▶ _Work task_
Look through the entries. Copy each line that has the word "filter".

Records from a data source
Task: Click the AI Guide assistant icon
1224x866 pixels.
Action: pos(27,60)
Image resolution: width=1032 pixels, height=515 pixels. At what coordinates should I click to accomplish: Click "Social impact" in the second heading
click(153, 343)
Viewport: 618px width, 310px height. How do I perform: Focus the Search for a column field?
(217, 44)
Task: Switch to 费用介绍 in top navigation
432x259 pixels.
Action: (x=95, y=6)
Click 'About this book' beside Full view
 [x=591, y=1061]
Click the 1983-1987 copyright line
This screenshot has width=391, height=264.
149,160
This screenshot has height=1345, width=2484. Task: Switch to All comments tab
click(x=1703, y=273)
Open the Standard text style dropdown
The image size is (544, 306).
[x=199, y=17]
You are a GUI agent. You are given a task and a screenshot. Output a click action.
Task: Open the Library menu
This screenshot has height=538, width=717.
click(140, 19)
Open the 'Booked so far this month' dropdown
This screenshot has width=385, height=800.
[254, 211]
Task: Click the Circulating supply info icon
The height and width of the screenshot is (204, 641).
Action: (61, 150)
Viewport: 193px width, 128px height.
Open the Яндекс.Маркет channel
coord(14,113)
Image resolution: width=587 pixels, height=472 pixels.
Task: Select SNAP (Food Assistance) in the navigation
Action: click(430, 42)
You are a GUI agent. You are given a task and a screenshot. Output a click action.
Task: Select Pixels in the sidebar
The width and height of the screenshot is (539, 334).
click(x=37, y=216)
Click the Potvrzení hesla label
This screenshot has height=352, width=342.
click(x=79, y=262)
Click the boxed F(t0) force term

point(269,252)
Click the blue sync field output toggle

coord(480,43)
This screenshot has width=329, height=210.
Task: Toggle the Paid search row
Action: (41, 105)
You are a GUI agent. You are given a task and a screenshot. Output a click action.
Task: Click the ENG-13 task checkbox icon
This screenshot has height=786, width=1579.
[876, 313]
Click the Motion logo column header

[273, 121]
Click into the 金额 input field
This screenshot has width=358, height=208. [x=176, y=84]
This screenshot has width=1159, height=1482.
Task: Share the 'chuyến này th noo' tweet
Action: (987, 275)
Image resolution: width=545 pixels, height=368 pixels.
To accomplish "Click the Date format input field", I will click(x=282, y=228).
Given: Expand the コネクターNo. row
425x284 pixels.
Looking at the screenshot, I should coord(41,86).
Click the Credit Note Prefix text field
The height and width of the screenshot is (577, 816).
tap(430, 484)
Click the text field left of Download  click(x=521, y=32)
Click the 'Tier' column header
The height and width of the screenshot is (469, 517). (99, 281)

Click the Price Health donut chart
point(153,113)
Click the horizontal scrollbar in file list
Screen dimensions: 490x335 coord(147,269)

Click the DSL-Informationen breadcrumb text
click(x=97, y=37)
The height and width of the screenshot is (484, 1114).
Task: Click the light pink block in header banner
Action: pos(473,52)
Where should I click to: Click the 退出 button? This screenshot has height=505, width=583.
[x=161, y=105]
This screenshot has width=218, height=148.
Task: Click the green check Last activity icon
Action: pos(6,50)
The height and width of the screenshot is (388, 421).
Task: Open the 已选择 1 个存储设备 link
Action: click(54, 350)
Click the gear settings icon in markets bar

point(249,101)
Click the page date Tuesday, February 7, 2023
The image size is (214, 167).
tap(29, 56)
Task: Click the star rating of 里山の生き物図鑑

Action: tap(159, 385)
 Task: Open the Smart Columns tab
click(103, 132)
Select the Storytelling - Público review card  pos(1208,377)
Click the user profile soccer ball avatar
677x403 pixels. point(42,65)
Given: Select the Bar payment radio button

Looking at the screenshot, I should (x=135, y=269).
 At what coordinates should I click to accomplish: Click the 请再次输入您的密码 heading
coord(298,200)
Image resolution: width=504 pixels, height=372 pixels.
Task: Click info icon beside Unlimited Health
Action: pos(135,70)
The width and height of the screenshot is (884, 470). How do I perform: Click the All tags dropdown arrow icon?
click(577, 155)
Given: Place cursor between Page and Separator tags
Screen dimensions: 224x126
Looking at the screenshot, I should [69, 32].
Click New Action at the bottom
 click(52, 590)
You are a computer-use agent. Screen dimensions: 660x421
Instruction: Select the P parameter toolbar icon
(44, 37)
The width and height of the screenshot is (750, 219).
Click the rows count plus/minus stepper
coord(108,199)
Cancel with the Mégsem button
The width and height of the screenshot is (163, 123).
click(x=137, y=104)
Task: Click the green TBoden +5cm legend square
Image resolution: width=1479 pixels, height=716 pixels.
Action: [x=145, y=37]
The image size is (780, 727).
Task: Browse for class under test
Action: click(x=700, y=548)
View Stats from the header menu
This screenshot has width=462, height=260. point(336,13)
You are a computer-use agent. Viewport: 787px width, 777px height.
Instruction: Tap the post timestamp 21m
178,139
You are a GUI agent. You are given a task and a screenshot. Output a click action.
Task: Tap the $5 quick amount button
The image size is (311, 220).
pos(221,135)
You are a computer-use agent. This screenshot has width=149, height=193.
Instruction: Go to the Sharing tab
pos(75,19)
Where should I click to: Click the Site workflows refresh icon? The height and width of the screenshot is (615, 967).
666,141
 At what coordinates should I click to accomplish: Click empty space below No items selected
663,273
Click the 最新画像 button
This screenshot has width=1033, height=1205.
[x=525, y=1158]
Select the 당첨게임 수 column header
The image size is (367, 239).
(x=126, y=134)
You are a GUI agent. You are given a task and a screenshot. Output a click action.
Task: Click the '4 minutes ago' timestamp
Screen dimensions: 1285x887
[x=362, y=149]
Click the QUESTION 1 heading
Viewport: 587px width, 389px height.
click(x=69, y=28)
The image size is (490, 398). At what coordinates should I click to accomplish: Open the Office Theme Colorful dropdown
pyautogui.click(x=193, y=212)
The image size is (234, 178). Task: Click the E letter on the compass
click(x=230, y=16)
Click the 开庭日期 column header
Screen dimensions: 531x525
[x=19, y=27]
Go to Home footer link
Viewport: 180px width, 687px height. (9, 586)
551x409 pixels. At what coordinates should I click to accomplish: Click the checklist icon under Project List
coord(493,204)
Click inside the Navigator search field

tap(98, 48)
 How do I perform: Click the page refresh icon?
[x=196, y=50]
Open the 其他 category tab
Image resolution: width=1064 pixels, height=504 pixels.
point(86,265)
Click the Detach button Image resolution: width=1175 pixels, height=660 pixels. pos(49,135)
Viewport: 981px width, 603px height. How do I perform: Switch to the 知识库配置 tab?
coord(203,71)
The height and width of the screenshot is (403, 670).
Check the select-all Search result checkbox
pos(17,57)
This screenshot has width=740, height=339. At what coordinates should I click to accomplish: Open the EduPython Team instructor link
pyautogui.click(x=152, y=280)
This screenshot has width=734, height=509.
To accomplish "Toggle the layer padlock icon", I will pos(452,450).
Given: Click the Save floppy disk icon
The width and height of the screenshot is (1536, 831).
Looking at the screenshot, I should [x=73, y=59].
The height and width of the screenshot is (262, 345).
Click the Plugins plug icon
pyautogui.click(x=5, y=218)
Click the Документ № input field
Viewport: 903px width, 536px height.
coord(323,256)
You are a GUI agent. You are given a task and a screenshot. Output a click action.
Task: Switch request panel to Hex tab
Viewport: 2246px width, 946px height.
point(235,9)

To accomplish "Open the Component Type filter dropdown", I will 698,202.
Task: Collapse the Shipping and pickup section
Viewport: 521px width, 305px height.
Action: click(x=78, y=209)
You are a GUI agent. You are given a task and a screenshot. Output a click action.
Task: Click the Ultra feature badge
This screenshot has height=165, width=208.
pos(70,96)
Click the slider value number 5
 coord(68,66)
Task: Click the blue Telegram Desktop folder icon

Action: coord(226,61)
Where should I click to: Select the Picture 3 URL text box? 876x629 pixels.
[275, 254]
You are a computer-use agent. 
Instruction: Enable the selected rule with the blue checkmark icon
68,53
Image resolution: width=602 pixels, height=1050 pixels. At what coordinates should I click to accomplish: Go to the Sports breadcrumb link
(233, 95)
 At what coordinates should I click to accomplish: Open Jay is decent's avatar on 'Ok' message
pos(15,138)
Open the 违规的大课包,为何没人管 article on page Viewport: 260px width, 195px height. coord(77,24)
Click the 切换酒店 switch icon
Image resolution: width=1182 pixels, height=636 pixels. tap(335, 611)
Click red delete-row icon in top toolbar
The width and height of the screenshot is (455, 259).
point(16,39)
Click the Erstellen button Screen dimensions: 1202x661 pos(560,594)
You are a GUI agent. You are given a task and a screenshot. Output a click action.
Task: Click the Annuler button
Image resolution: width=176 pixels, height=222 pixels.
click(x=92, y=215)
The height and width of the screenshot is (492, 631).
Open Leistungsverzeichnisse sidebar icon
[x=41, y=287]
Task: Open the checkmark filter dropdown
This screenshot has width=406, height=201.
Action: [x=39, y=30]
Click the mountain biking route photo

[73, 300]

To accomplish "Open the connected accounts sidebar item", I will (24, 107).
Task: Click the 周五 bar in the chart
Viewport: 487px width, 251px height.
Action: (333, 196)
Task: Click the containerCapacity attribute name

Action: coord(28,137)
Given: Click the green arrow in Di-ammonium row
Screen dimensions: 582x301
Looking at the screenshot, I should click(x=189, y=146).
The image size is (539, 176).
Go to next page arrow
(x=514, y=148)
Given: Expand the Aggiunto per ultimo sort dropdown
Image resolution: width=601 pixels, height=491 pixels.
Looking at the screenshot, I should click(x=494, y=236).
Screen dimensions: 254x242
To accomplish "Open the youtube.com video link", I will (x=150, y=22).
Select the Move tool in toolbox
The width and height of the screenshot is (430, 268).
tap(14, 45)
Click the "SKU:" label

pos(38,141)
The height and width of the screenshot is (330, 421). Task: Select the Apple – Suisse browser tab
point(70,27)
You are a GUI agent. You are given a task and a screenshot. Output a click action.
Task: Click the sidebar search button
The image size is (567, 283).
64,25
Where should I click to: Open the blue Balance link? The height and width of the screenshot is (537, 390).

▶ _Answer to this problem_
To accomplish "Open the Component Type filter dropdown", I will 698,202.
Task: Open the checkmark filter dropdown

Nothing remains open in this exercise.